Un’immagine della Battaglia di Bordeaux, così fu definira la violenta sfida dei Mondiali del 1938 tra Brasile e Cecoslovacchia. La Cecoslovacchia, che fino a qualche tempo prima contava d poter schierare Bican, fu eliminata nel replay

Ma i nazisti non tardarono ad arrivare anche in Cecoslovacchia ed il Paese, trasformatosi nel Protettorato di Boemia e Moravia, dette vita ad una propria nazionale. Bican ovviamente ne faceva parte ma disputò una sola partita, realizzando tre gol in un’amichevole proprio contro la Germania.
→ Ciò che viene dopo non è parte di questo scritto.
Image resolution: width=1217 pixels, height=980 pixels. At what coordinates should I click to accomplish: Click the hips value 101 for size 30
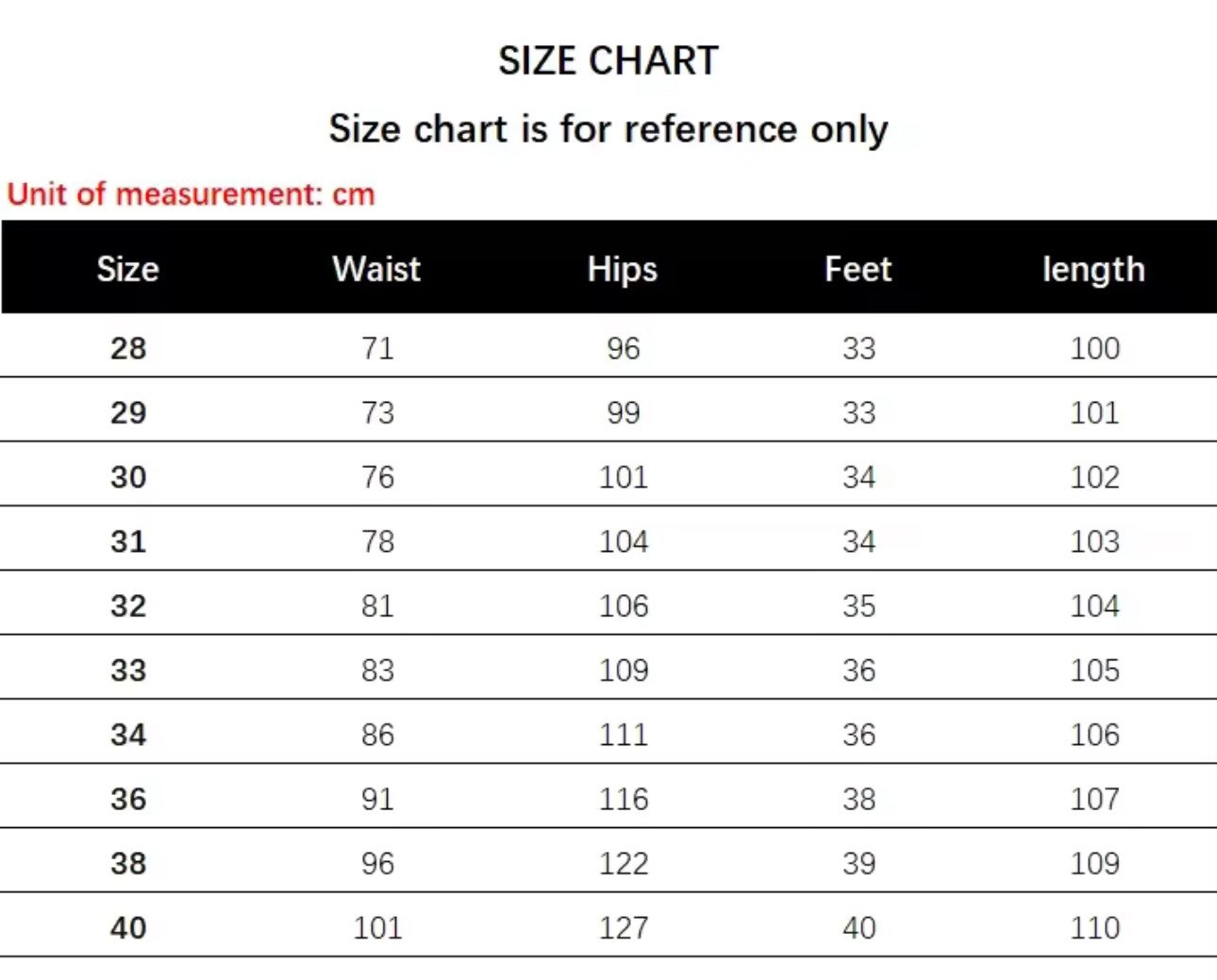tap(624, 477)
Quell’exploit lo rese l’unico giocatore della storia ad andare a segno con ben tre nazionali diverse. Poi intervenne la guerra, e nonostante Bican avrebbe giocato – e segnato – regolarmente anche durante gli anni del conflitto qualsiasi manifestazione internazionale venne sospesa. Nel dopoguerra disputò alcuni incontri con la riformata nazionale cecoslovacca ma si trattò perloppiù di amichevoli. La sua carriera, almeno a livello internazionale, era giunta al capolinea. Fu proprio la sua aberrrazione nei confronti dei regimi a scongiurare il suo arrivo in Italia: nel secondo dopo guerra la Juventus si era messa sulle sue tracce ma il giocatore, certo che il Comunismo avrebbe preso il potere in Italia, rifiutò. Per tutta risposta arrivò in Cecoslovacchia e per questa ragione il suo amato club, lo Slavia, fu rinominato Dynamo Praga, club nel quale il prolifico attaccante dette il là anche alla propria carriera di allenatore.